**** Provided records ****

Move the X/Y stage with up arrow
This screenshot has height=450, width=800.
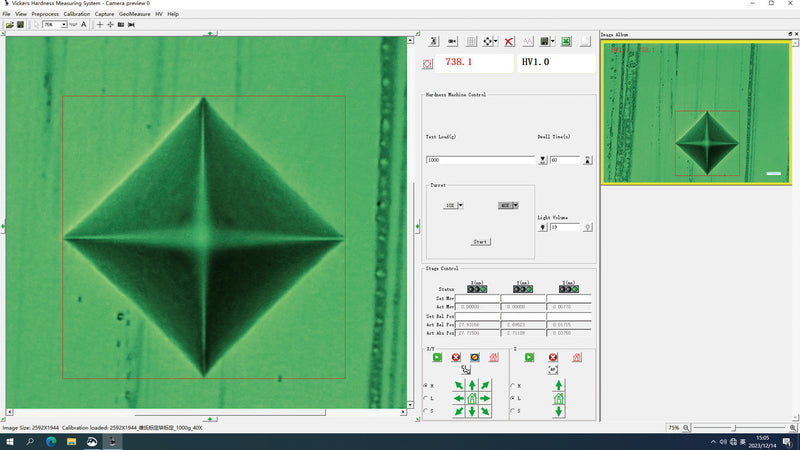472,385
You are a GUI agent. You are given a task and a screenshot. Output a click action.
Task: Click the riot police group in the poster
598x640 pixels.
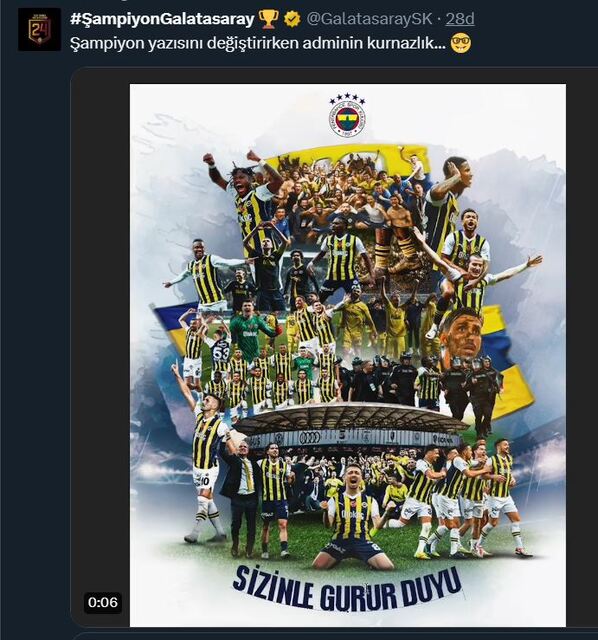tap(420, 380)
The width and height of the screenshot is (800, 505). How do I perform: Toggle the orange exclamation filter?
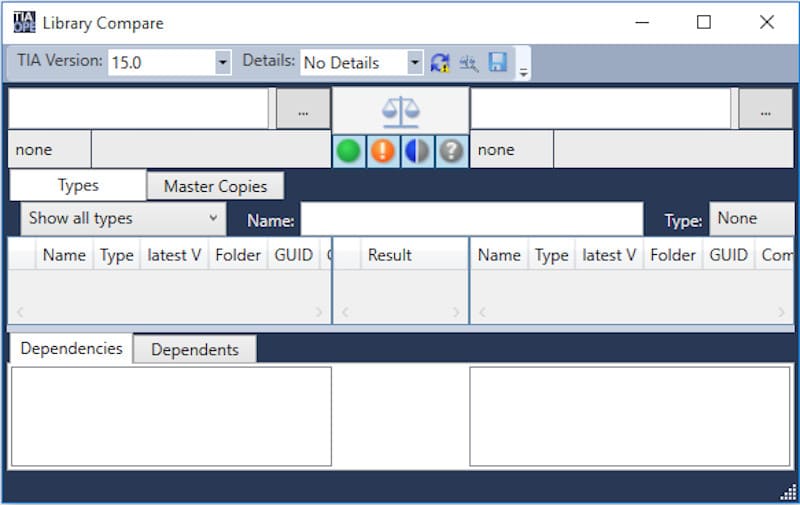pyautogui.click(x=383, y=151)
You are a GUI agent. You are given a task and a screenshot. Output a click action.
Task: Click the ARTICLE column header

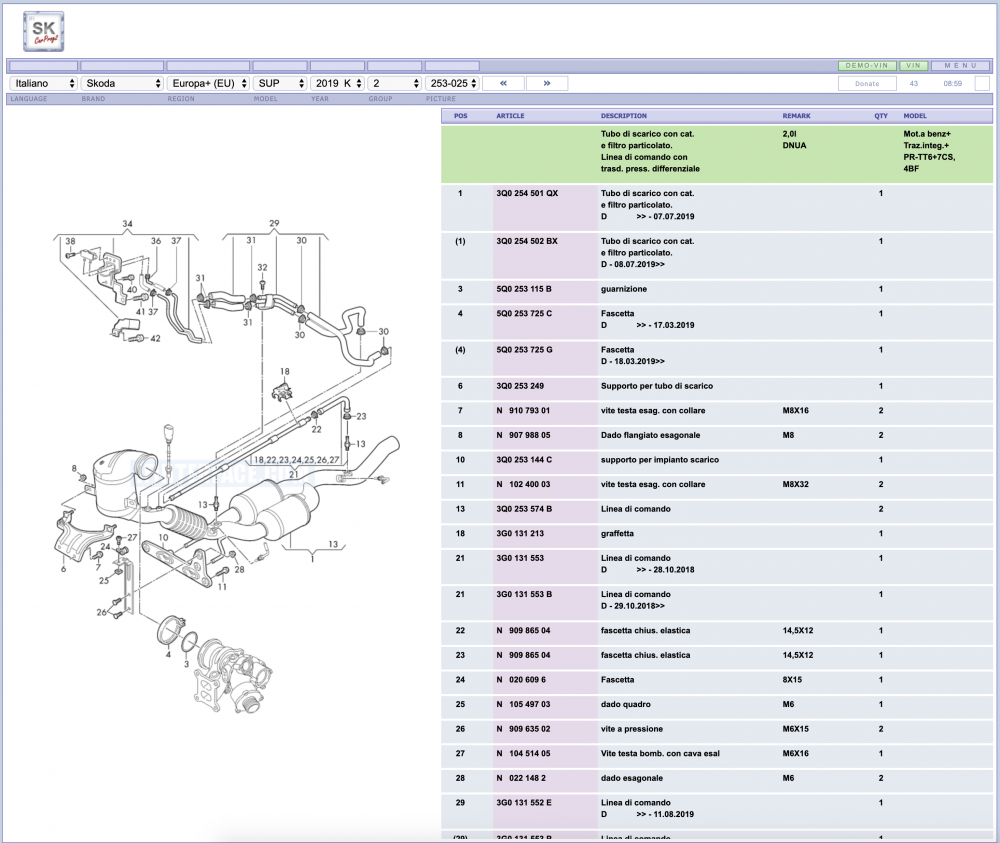(510, 116)
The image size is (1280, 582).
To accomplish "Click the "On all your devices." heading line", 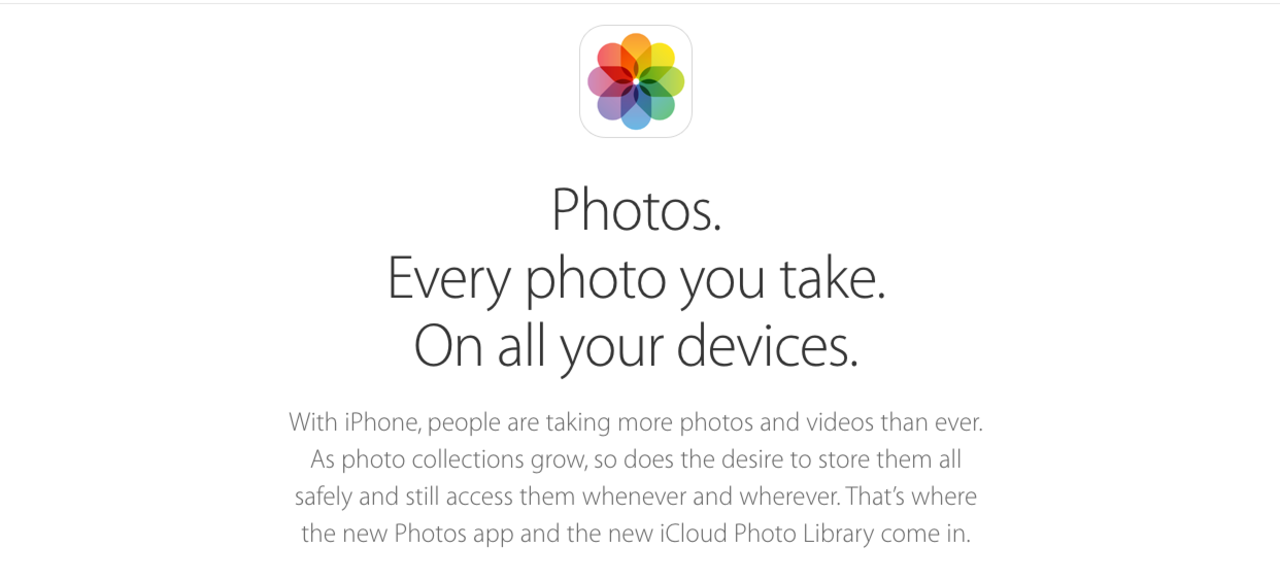I will 636,346.
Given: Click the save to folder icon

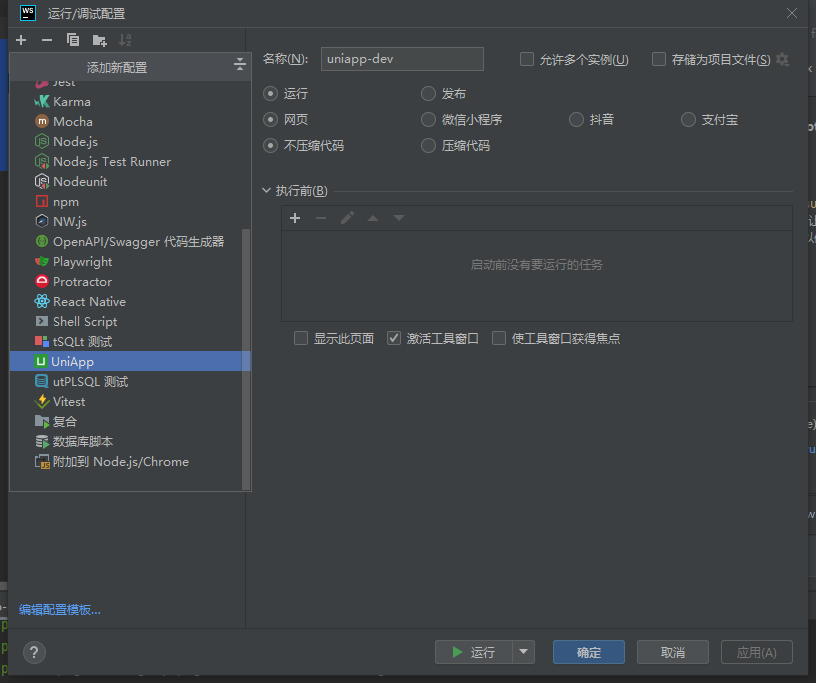Looking at the screenshot, I should coord(99,40).
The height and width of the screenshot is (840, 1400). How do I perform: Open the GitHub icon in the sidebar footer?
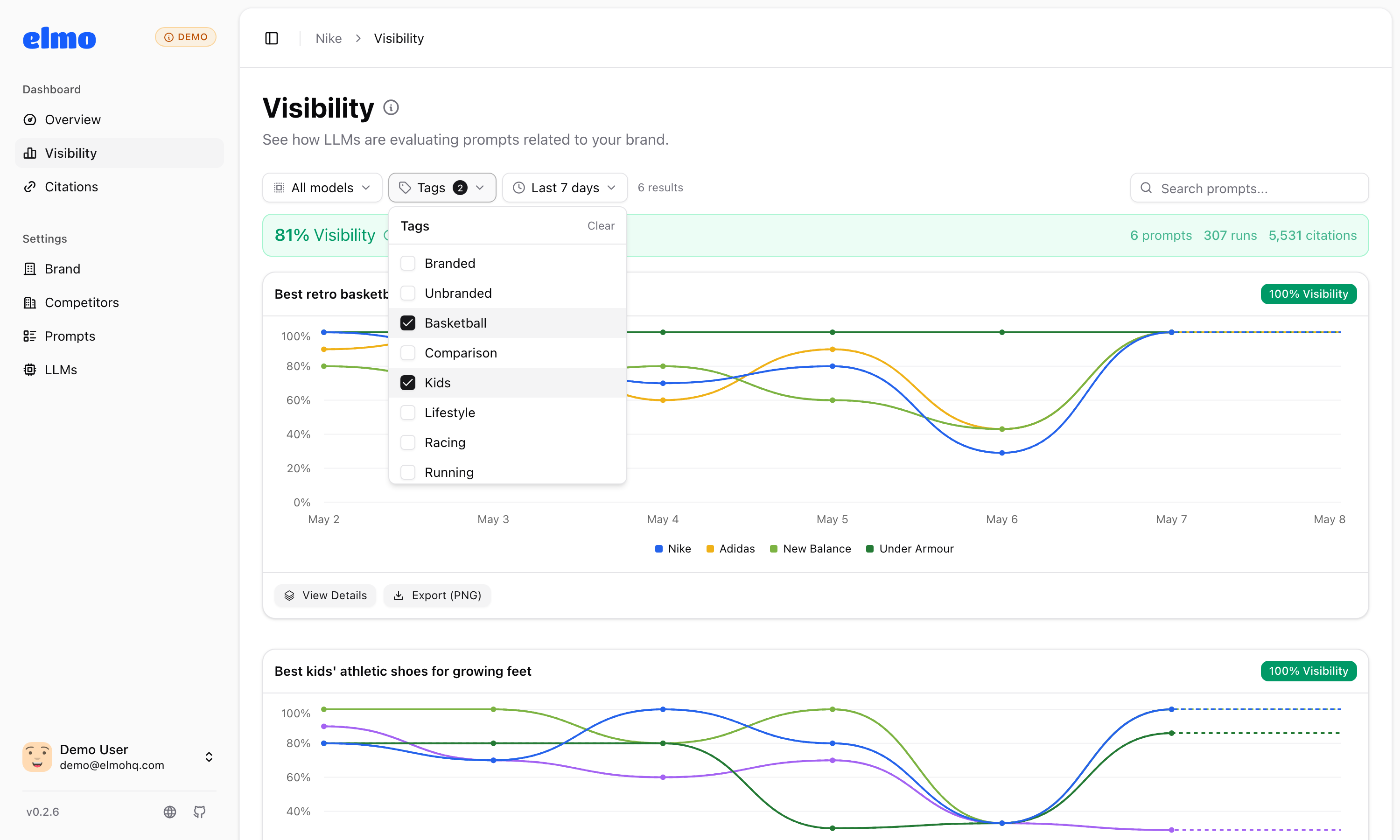click(199, 812)
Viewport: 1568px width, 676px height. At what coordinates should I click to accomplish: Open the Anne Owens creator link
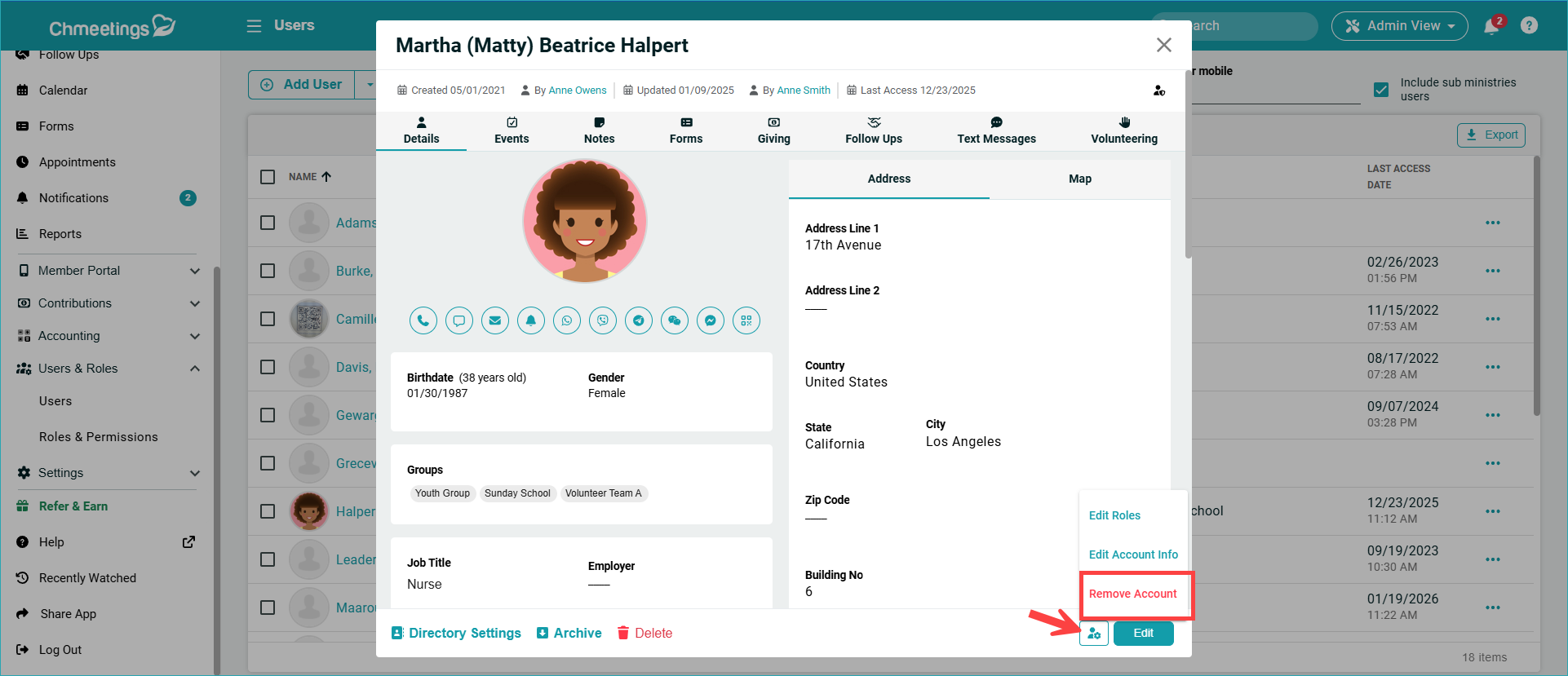tap(577, 91)
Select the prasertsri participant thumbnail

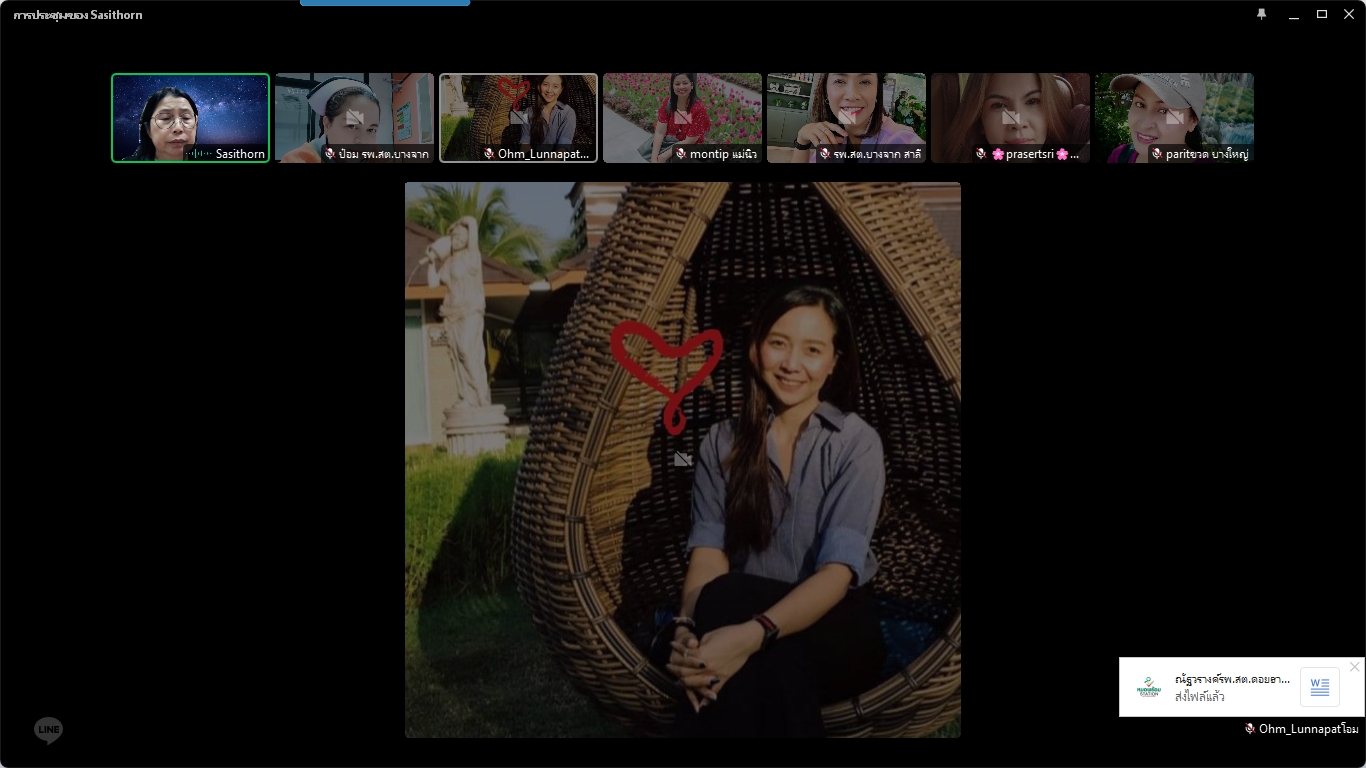(x=1010, y=100)
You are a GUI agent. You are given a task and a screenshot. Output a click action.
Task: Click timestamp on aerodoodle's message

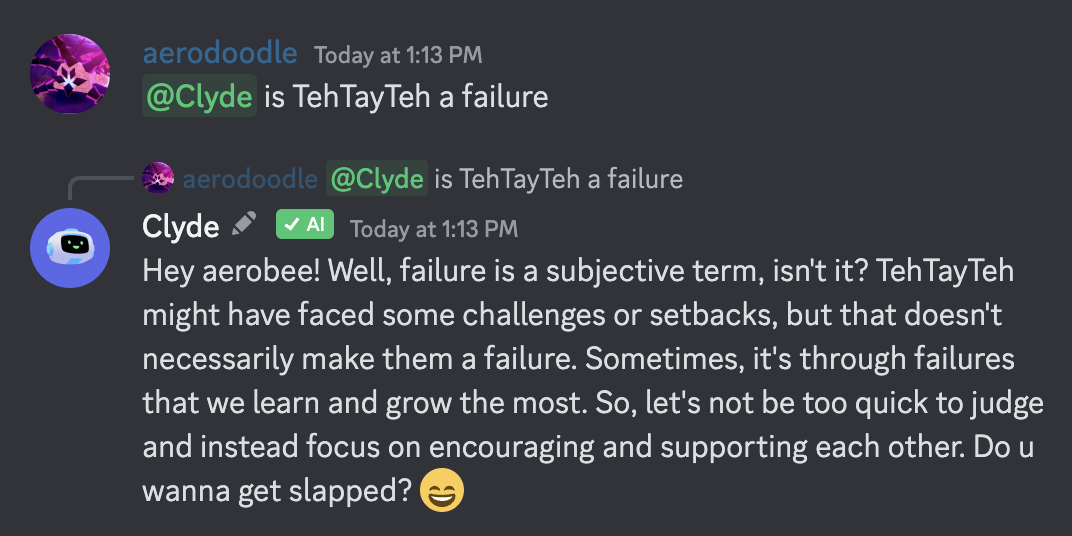[x=399, y=55]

****

*What is required:*
Pictures should be omitted. Please return exactly the lines from the line that holds "Select the prasertsri participant thumbnail" through the end of the records.

*Solution to this task:*
Select the prasertsri participant thumbnail

(x=1010, y=100)
You are a GUI agent. You are given a task and a screenshot. Output a click action.
Task: Click timestamp on aerodoodle's message

[x=399, y=55]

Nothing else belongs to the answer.